If it succeeds, its returning value is “Some (x, strm, k)” where “x” is its result, “strm” the remaining stream, and “k” the continuation.

The continuation is internally used in the backtracking algorithm, but is can also be used in the main call to compute the next solution, using the function “Fstream.bcontinue”.

It is also possible to directly get the list of all solutions by calling the function “Fstream.bparse_all”.

Syntax errors

Like for functional parsers, in case of syntax error, the error position can be found by using the function “Fstream.count_unfrozen”, the token in error being the last unfrozen element of the stream.

A syntax error is not really an error: for the backtracking parsers, like for functional parsers, it is viewed as a “non-working” case and another solution is searched.

In the backtracking algorithm, depending on the grammar and the input, the search of the next solution can be very long. A solution is proposed for that in the extensible grammars system when the parsing algorithm is set to “backtracking”.

Example

Here is an example which just shows the backtracking algorithm but without parsing, an empty stream being given as parameter and never referred.

It creates a list of three strings, each of them being choosen between "A", "B" and "C".

The code is:

#load "pa_fstream.cmo";
value choice = bparser [ [: :] -> "A" | [: :] -> "B" | [: :] -> "C" ];
value combine = bparser [: x = choice; y = choice; z = choice :] -> [x; y; z];

The function “combine” returns the first solution:

# combine (fstream [: :]);
- : option (list string * Fstream.t '_a * Fstream.kont '_a (list string)) =
Some (["A"; "A"; "A"], <abstr>, Fstream.K <fun>)
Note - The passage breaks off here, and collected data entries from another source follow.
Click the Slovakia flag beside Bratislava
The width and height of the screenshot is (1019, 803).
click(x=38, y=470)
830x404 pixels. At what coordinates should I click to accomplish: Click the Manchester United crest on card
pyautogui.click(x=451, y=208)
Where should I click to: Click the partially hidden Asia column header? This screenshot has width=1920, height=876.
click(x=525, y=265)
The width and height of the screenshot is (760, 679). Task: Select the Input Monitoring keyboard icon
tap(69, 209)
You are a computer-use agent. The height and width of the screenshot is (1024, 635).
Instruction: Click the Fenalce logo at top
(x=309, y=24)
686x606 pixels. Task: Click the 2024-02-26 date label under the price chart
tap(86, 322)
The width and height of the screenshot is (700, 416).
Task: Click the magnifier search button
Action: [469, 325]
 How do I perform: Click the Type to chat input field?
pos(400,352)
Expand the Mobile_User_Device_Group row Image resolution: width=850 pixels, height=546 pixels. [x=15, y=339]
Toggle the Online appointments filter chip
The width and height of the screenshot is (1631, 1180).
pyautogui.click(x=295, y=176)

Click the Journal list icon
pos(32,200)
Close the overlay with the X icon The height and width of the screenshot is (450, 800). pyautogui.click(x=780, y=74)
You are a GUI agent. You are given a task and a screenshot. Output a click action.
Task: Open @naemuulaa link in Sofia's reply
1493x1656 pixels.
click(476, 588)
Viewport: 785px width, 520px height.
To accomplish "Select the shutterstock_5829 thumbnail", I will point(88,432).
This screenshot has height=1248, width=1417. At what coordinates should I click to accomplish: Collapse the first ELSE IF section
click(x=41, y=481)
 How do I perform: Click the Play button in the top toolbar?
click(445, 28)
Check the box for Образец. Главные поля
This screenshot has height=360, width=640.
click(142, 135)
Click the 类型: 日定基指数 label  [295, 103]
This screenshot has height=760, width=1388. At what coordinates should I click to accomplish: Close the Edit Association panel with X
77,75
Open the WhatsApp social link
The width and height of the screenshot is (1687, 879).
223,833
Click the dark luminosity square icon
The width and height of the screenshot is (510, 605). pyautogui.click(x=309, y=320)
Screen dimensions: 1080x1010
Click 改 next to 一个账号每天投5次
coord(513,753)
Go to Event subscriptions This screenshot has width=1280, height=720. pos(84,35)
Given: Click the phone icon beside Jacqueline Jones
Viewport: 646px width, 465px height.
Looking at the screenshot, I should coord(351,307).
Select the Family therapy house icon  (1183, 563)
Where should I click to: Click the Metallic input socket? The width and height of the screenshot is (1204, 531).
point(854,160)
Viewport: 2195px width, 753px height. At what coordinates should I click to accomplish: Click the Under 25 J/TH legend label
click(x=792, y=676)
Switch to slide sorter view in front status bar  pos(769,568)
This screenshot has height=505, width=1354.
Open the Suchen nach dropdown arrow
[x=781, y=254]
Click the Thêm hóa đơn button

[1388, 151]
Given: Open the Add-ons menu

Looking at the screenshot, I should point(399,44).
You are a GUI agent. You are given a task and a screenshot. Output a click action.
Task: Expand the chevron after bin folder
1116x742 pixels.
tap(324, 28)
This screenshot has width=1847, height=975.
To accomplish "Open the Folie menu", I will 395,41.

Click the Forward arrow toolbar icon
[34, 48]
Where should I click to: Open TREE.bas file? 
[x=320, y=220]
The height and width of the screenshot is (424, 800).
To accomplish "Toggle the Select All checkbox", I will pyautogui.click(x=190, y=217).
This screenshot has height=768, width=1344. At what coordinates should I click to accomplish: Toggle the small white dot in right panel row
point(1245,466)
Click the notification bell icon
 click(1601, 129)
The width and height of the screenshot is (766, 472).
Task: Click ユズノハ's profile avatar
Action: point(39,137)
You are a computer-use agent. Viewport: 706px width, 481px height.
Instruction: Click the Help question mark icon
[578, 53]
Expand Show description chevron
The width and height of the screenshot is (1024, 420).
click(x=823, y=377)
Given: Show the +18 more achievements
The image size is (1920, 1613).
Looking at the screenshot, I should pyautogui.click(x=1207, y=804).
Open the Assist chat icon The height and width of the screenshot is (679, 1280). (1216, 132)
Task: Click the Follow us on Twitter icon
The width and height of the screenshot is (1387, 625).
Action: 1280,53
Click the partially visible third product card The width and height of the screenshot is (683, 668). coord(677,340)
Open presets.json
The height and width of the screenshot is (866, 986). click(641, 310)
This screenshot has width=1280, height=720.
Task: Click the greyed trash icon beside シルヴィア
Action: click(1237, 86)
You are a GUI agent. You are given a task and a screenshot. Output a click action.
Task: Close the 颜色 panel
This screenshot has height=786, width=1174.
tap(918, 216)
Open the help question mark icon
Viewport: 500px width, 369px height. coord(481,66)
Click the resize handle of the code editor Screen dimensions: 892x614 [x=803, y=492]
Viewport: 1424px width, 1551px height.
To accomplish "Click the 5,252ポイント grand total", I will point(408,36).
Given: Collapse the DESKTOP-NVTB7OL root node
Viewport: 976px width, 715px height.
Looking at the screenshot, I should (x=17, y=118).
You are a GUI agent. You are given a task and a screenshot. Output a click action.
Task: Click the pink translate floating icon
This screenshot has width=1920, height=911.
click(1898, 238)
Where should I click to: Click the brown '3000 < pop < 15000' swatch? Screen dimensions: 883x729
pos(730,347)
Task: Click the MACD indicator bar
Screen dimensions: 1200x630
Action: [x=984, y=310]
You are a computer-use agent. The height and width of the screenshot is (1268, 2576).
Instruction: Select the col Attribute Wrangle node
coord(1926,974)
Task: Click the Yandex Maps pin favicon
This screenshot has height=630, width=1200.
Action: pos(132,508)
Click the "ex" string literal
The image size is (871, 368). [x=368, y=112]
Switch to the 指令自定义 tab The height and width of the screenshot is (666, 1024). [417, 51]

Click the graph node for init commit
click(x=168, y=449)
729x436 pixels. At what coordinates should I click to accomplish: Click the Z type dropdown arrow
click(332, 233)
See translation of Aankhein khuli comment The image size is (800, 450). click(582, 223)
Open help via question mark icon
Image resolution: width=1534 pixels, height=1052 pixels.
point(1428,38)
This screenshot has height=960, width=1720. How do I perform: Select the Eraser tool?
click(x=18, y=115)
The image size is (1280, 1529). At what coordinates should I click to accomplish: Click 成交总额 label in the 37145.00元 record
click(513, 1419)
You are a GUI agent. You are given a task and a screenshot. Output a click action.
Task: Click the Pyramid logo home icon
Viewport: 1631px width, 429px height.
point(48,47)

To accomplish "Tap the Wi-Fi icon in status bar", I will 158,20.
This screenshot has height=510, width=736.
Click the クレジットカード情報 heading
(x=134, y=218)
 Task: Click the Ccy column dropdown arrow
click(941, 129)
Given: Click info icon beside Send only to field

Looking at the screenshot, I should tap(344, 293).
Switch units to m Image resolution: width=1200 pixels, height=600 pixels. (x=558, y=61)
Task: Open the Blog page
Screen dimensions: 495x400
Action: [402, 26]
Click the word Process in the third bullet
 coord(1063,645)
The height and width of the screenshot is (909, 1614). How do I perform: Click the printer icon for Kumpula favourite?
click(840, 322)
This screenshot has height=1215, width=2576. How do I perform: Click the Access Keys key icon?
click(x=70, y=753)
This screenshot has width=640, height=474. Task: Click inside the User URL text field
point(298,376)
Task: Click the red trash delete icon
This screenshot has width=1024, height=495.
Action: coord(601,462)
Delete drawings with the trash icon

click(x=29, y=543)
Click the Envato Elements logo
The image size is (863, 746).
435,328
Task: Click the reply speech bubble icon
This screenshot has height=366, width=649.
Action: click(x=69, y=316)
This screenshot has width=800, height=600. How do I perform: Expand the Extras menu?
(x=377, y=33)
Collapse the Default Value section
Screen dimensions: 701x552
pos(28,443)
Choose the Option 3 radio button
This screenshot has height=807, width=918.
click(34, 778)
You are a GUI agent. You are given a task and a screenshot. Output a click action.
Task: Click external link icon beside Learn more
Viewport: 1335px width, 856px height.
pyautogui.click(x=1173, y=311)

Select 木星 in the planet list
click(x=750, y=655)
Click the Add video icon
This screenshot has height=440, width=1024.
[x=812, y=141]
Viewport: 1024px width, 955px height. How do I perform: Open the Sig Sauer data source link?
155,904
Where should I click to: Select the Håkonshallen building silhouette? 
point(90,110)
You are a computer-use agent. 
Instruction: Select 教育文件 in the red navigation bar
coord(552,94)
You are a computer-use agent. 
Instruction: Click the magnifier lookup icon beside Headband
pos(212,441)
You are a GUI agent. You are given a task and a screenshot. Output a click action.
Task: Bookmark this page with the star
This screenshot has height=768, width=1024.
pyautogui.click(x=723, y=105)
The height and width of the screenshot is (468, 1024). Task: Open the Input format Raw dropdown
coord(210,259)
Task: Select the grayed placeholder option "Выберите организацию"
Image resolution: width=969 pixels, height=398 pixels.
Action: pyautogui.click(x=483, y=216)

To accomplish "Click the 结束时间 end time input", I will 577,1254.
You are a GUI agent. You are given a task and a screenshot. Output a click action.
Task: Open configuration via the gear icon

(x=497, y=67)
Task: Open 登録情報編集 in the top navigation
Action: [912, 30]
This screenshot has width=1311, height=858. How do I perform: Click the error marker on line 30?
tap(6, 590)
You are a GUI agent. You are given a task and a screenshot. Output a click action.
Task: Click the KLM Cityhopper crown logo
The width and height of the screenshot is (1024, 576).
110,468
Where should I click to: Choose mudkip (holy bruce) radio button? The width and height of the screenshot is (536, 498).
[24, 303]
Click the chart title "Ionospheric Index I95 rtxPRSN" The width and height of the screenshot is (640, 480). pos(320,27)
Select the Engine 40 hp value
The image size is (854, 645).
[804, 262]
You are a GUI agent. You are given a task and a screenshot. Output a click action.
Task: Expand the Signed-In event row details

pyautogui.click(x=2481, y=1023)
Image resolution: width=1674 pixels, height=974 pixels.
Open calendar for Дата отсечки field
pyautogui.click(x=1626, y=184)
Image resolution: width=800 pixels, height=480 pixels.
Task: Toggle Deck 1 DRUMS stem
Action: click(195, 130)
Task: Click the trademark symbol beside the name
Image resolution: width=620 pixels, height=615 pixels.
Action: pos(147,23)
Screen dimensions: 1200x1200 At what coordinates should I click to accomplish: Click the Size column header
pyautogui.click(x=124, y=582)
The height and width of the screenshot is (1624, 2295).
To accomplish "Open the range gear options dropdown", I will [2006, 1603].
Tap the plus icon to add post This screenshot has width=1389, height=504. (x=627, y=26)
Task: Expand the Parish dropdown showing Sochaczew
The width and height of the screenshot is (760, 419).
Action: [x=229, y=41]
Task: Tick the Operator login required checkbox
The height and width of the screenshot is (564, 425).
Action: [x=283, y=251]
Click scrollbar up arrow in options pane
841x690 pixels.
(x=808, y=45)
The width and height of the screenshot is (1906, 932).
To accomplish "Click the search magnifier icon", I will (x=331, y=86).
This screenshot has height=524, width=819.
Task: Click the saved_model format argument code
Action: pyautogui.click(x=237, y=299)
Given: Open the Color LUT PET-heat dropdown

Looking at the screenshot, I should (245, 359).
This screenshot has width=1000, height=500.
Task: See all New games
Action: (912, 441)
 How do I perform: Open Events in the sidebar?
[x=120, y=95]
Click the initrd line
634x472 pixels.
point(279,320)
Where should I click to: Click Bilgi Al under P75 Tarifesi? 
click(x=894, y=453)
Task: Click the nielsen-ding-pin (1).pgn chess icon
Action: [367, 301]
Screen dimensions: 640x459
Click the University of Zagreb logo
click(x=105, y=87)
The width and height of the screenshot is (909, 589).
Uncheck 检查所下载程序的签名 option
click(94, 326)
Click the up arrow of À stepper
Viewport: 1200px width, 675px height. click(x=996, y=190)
The function “Fstream.bparse_all” returns the list of all solutions, showing the interest of the backtracking:

# Fstream.bparse_all combine (fstream [: :]);
- : list (list string) =
[["A"; "A"; "A"]; ["A"; "A"; "B"]; ["A"; "A"; "C"]; ["A"; "B"; "A"];
 ["A"; "B"; "B"]; ["A"; "B"; "C"]; ["A"; "C"; "A"]; ["A"; "C"; "B"];
 ["A"; "C"; "C"]; ["B"; "A"; "A"]; ["B"; "A"; "B"]; ["B"; "A"; "C"];
 ["B"; "B"; "A"]; ["B"; "B"; "B"]; ["B"; "B"; "C"]; ["B"; "C"; "A"];
 ["B"; "C"; "B"]; ["B"; "C"; "C"]; ["C"; "A"; "A"]; ["C"; "A"; "B"];
 ["C"; "A"; "C"]; ["C"; "B"; "A"]; ["C"; "B"; "B"]; ["C"; "B"; "C"];
 ["C"; "C"; "A"]; ["C"; "C"; "B"]; ["C"; "C"; "C"]]